Garrison: Oh, well, whatever. Cartman, you promised to do a lot of things coming into your first term, and you didn’t do squat. What dumbass reason do you have for the people to vote for you this time?

Cartman: I’m glad you asked, Mr. Garrison. In this term, I intend to ensure that all the people of the United States get their own free copy of my new music single, “Kyle’s Mom’s a Bitch.” The video will be included, as will naked pictures of Brittney Spears…

(applause from crowd)

Kyle: Cartman, you can’t give people naked pictures of Brittney Spears to get them to vote for you.

Photo op: Green hat party candidate

Cartman: Can too.

Kyle: Can not.

Cartman: Can too.

Garrison: Yes, Kyle, he can.

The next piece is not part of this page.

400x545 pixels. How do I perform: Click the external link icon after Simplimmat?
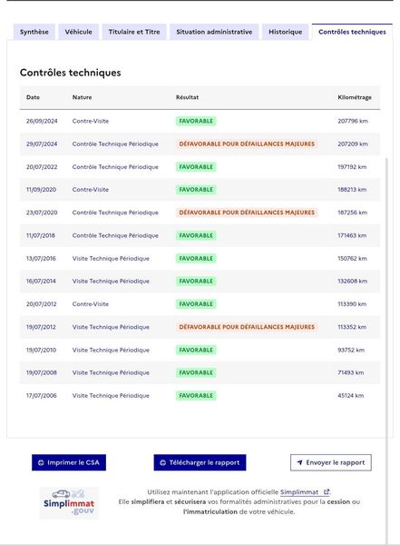[326, 491]
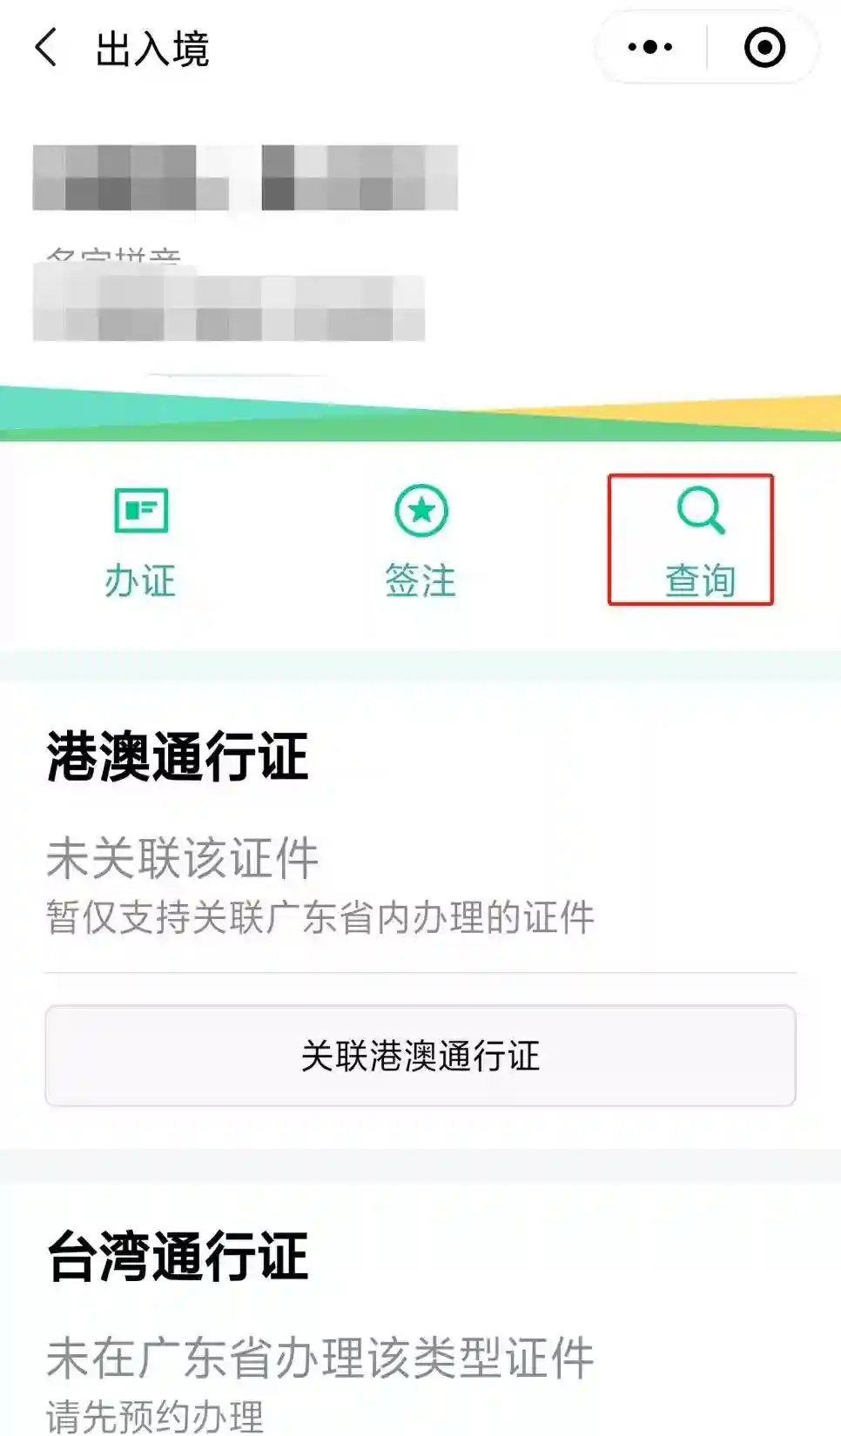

How do you think Clinton got into office?

Kyle: What?

Garrison: Afraid so, but it was Cindy Crawford, for Clinton. Didn’t get my vote, that’s for sure.

Cartman: Heh. I would also like to add that Kyle is an ass munch.

Garrison: Okay, Kyle, you and Stanley get the next question: If you were voted President, how would you deal with the War in Iraq? You have three seconds to reply.

Kyle: What? Only three—

Garrison: Time’s up, Kyle.

Kyle: You can’t do that.

Garrison: Afraid it’s in the rules, Kyle.

Kyle: I request more time.

Garrison: Ask Mr. Hat.

Kyle: I don’t wanna ask Mr. Hat.

Garrison: Kyle, ask Mr. Hat.

Kyle: Fine… Mr. Hat, I request more time to answer.

Mr. Hat: No!!! Absolutely not! You go to Hell!!! You go to Hell and you die!!!

Garrison: Sorry, Kyle.

Kyle: Dammit! (mumbles) Stupid Mr. Hat.

Garrison: What was that Kyle?

Kyle: I said, “I wish I had a cat.”

Garrison: Oh, well. Yes, animals make nice friends. Cartman, do you have a rebuttal?

Cartman: Yes, Mr. Garrison. Ahem. You should vote for me, because Kyle… is a stupid Jew.

Kyle: Dammit, Cartman!

Cartman: It’s true, Kyle is jewish, and a stupid Jew cannot lead America after all their vicious attacks on Saudi Arabia.

Kyle: Cartman, Jews never attacked Saudi Arabia!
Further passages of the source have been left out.